The paper engages notions of how imperial imaginaries, policies, and structures, construct labels, barriers, and dams in the global flows of certain populations leading to migrants’ sufferings. Revising his emphasis on trans-locative flows and pairing it with another term dams, Tweed theorizes that the kinetics of crossings is mediated not only by transportation or communication technology but also by institutional structures—there are no unimpeded flows. He asserts that all space is striated, marked by traces of social power, wielded by institutional actors and their legal and moral codes (Tweed 2020). He maintains that the flows of people, things, and practices, are propelled, blocked, compelled, and directed by institutions. Extending this aquatic metaphor, he demonstrates how institutional power as well as individual agency, channels and regulates flows--they function like a dam. The paper demonstrates ways imperial imaginaries and the construct of immigration policies, border rites, and labels for black bodies from the Global South, especially Africa, are symbolic dams that impede and regulate flows from the sub-region. I add that colonial cultural imageries, structures, and labels constructed during initial encounters with peoples of the region, play out in the policies and process of modern flows. The borders are just sites for reenacting colonial imaginaries and power. It is this repressive institutional structural mediation of movements of colonized bodies from the Global South that largely propels the enlisting of religious agents who claim to have the ability to use rituals of contestation and negotiation, especially, when these same dominant actors both propel displacement and emplacements yet block the mobilities of racialized and colonized persons.

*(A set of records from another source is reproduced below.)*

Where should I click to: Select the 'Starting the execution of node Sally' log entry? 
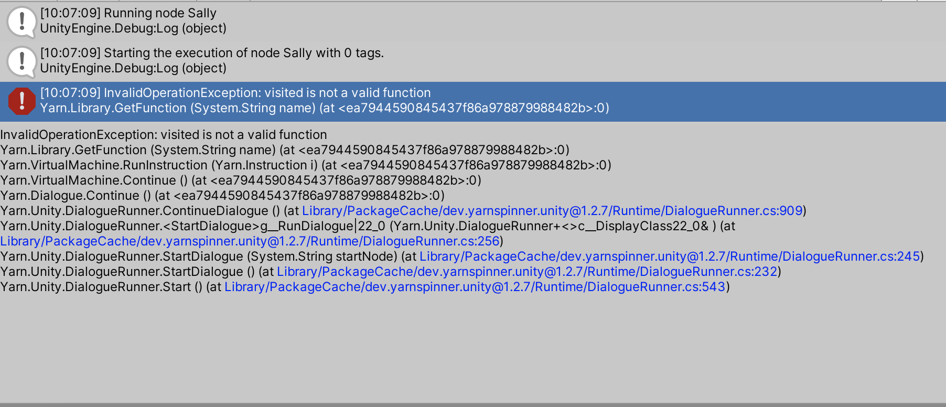point(210,53)
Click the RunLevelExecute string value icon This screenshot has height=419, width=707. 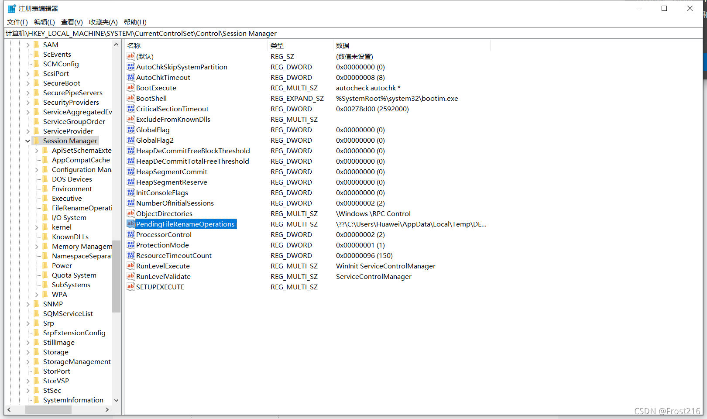click(130, 266)
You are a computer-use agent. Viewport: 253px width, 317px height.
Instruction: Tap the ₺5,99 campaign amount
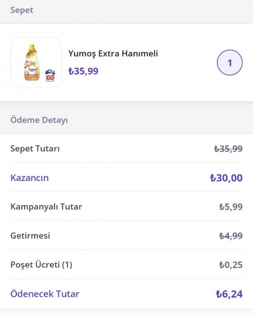(x=231, y=207)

The paper demonstrates how religion as an institution can be used to enable and even re-direct flows as well as furnish worshippers with resources and models for the mobility process. I argue that not only are religions by their very fluid nature and through human agency, able to move across time and space in single or multiple runways, and as symbols or mechanisms engaged in the mobility process for emotional, social identity, or spiritual support. They provide resources and models that contest and negotiate spaces and labels. They also provide symbols that propel, direct, and map movements, belonging, and citizenship—symbolically acting as spillways that engender flows for colonized persons on the move. The Ghanaian religious agents and their members aware of the imperial structural barriers or dams set to impede, regulate, or block the movements of colonized bodies from the Global South, draw from religious resources as symbols of meaning-making to confront the barriers, map belonging, and negotiate imposed labels in their mobility process.

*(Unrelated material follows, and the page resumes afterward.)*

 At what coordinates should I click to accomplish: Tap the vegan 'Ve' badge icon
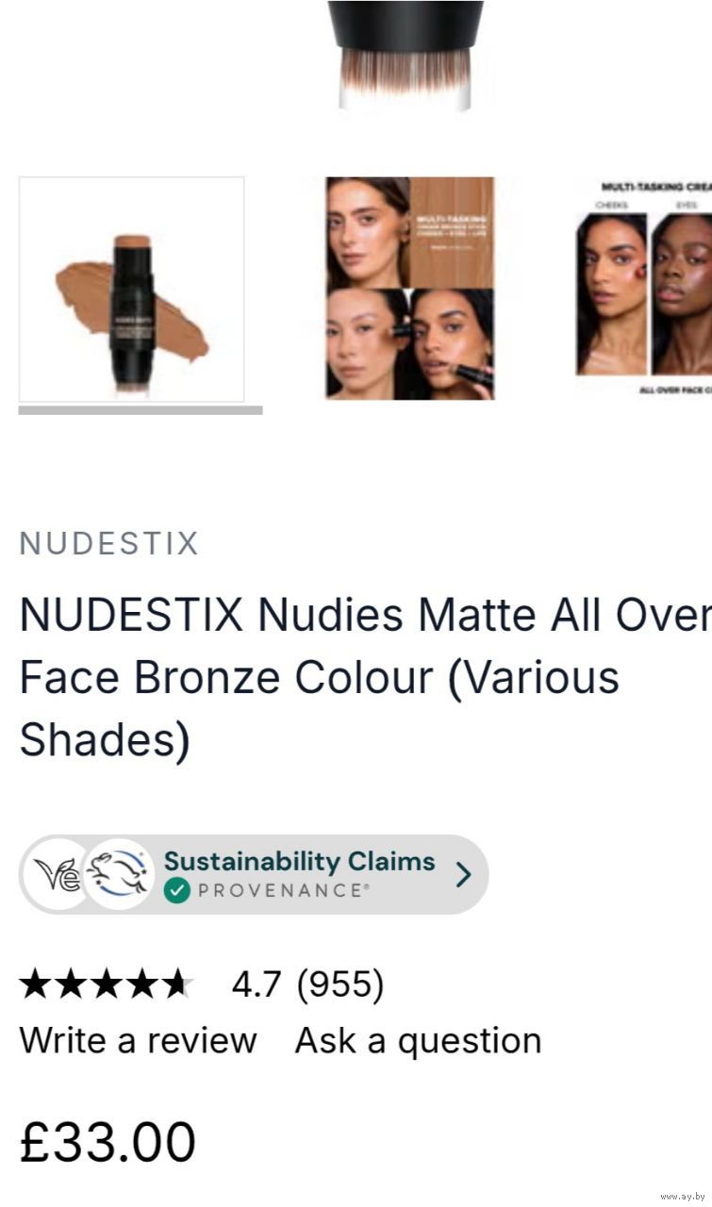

 Drawing from ethnographic research at the Power Chapel Worldwide in Kumasi, Ghana, I explore ways post-colonial immigration structures for colonially racialized bodies engender the performance of specific rituals.  By focusing on the processes in Ghana’s Pentecostal spaces, I center migrants’ and ritual agents’ perspectives and show how imperial mobility structures engender specific ritual models of global mobility. I show too how participants (re)position themselves in confronting racialized and discriminatory travel policies, labels, histories, and institutions, thereby (re)defining social justice. 

Abstract for Online Program Book (maximum 150 words)

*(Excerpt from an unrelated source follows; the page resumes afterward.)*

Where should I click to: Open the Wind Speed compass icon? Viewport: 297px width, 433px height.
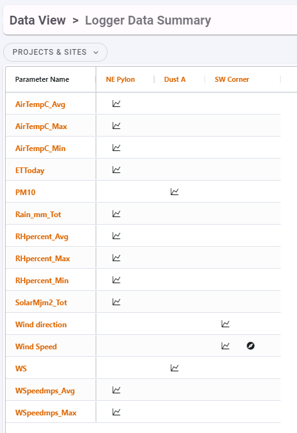(x=250, y=346)
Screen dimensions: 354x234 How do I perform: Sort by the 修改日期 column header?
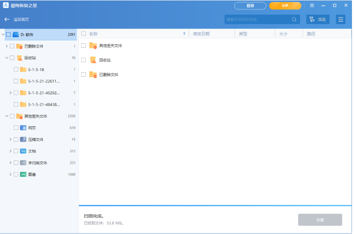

The paper considers colonized bodies on the move from the Global South as it explores how religion mediates mobility and structural immigration policies and processes. I argue that imperial processes for colonized bodies on the move engender what I call rites of mobility—a performance of contestation of dominant structures, negotiation of imposed dominant labels, and re-construction of placemaking and belonging.

Based on fieldwork research in a Ghanaian neo-Pentecostal church known as the Power Chapel Worldwide in Kumasi, popular for its innovative travel ritual praxis, I explore the phenomenon and suggest that imperial constructs of migration processes, especially for marginalized groups are contested and (re)negotiated in local religious spaces. The questions the paper seeks to answer are how do Ghanaian Pentecostal ritual agents negotiate, contest, and redefine impeding structures of migration, and when are the practices performed?